YTM accounts for three components of bond return: coupon payments, the difference between current price and face value (discount or premium), and time to maturity. When a bond trades below par (at a discount), YTM > coupon rate; when it trades above par (at a premium), YTM < coupon rate. ## Formula and Calculation YTM solves for the discount rate (r) that makes the present value of all future cash flows (coupons + par at maturity) equal to the current market price. This requires iterative calculation (or a financial calculator). Approximate YTM: [(Annual Coupon + (Face Value - Price) / Years to Maturity)] / [(Face Value + Price) / 2]. ## Relevance to Business Lending The U.S. Treasury's daily yield curve provides the risk-free YTMs for maturities 1 month through 30 years. Business loan rates are priced as YTM spreads above the comparable-maturity Treasury: a 10-year business term loan at 7.5% with the 10-year Treasury at 4.5% implies a 300bps credit spread. SBA 504 debenture rates are directly tied to Treasury bond YTMs via the CDC debenture issuance process. ## YTM vs Current Yield Current yield = Annual Coupon / Current Price (ignores capital gain/loss at maturity).
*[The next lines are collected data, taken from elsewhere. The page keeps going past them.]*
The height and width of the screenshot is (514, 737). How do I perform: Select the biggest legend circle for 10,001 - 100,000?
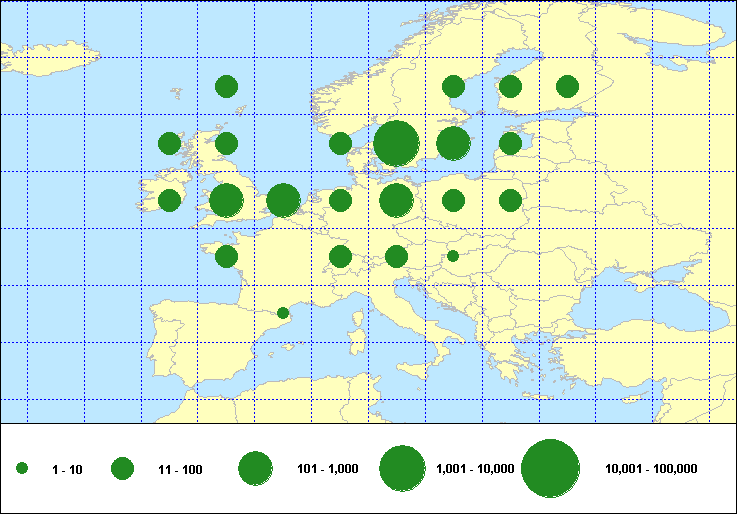[x=550, y=468]
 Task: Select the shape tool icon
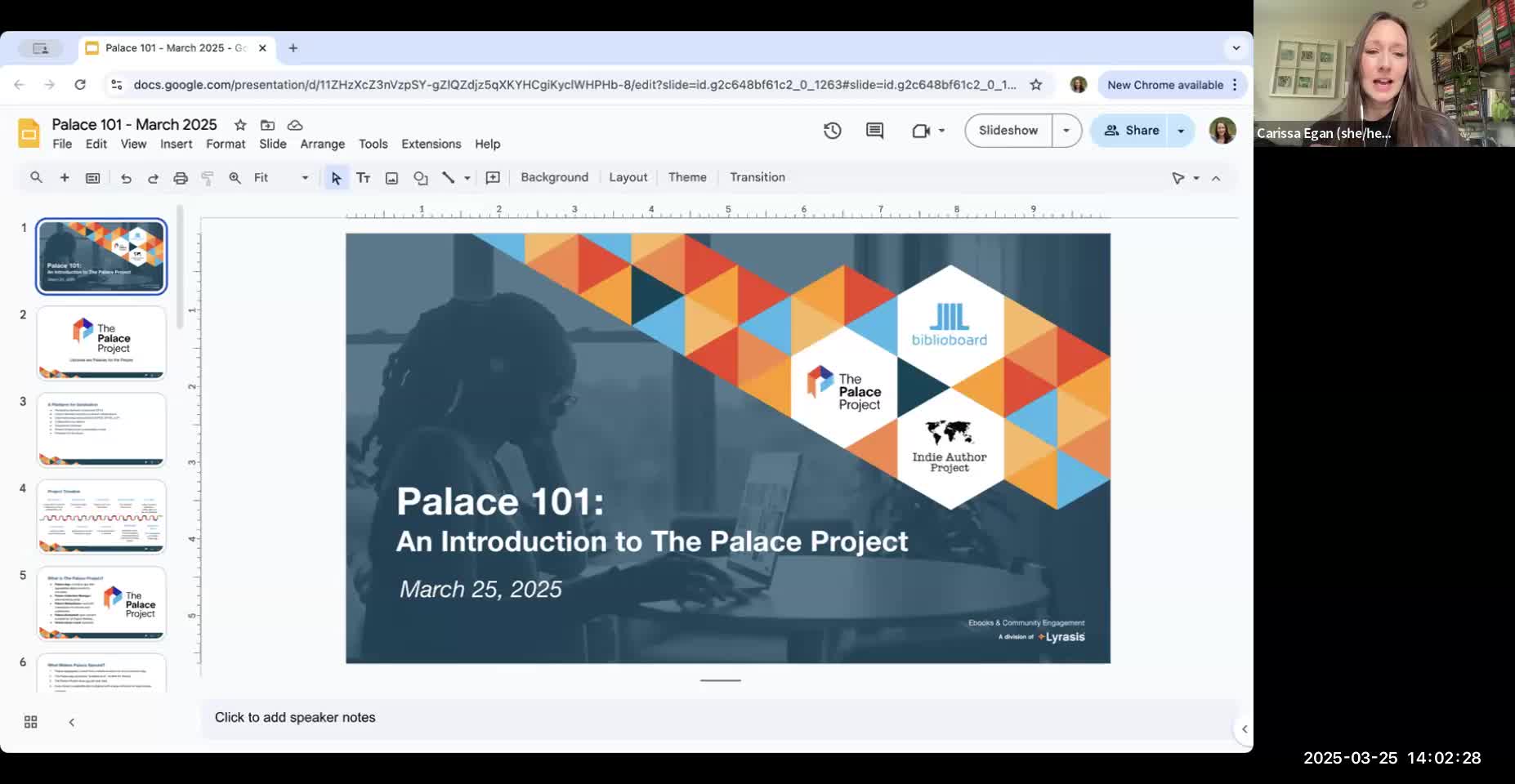420,178
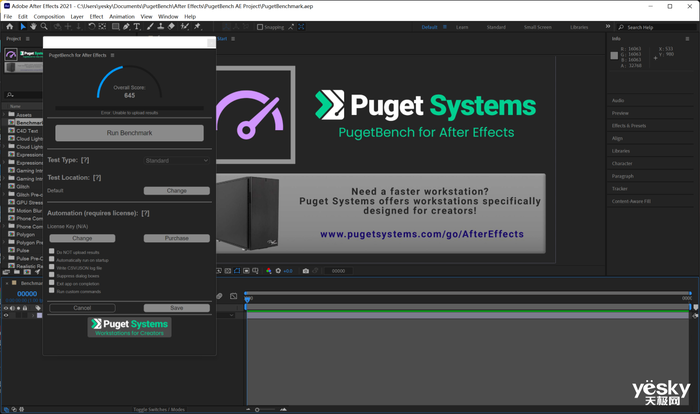This screenshot has height=414, width=700.
Task: Switch to the Small Screen workspace
Action: coord(536,28)
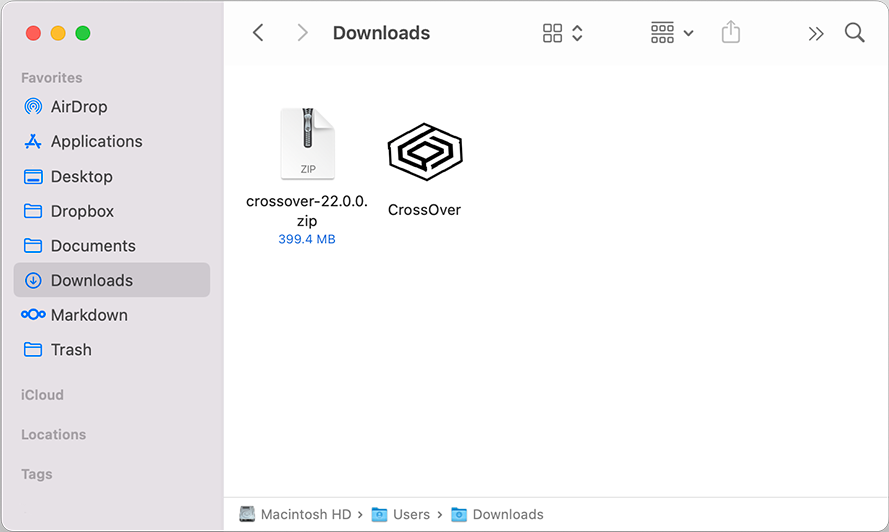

YTM is more comprehensive — it includes price appreciation or depreciation. For premium or discount bonds, these differ meaningfully. Lenders and investors always quote YTM for total-return comparisons. The Federal Reserve's H.15 release publishes constant-maturity Treasury yields (YTMs) for all tenors daily.

Examples

Frequently asked questions

What is the difference between YTM and interest rate?

A bond's interest rate (coupon rate) is the fixed annual payment as a percentage of face value — set at issuance and never changes. YTM is the actual return calculated from current market price. As bond prices fluctuate in the secondary market, YTM changes daily even though the coupon rate is fixed. For loans (not bonds), the stated interest rate is effectively the YTM when the loan is made at par.

Why do bond prices and yields move in opposite directions?

When existing bond prices fall (sell-off), the fixed coupon represents a higher percentage of the lower price — so yield rises. When prices rise (rally), the fixed coupon represents a smaller percentage of the higher price — yield falls. This inverse relationship is mathematical: price and yield are different expressions of the same cash-flow valuation.

How does YTM affect long-term business loan rates?

Long-term fixed-rate business loans (SBA 504, 10-year term loans) are priced off comparable Treasury YTMs plus a credit spread. When 10-year Treasury YTM rises from 4.0% to 4.5%, fixed-rate 10-year business loans rise by approximately the same amount. This is why monitoring Treasury yield movements matters for businesses planning capital-intensive acquisitions or real estate purchases.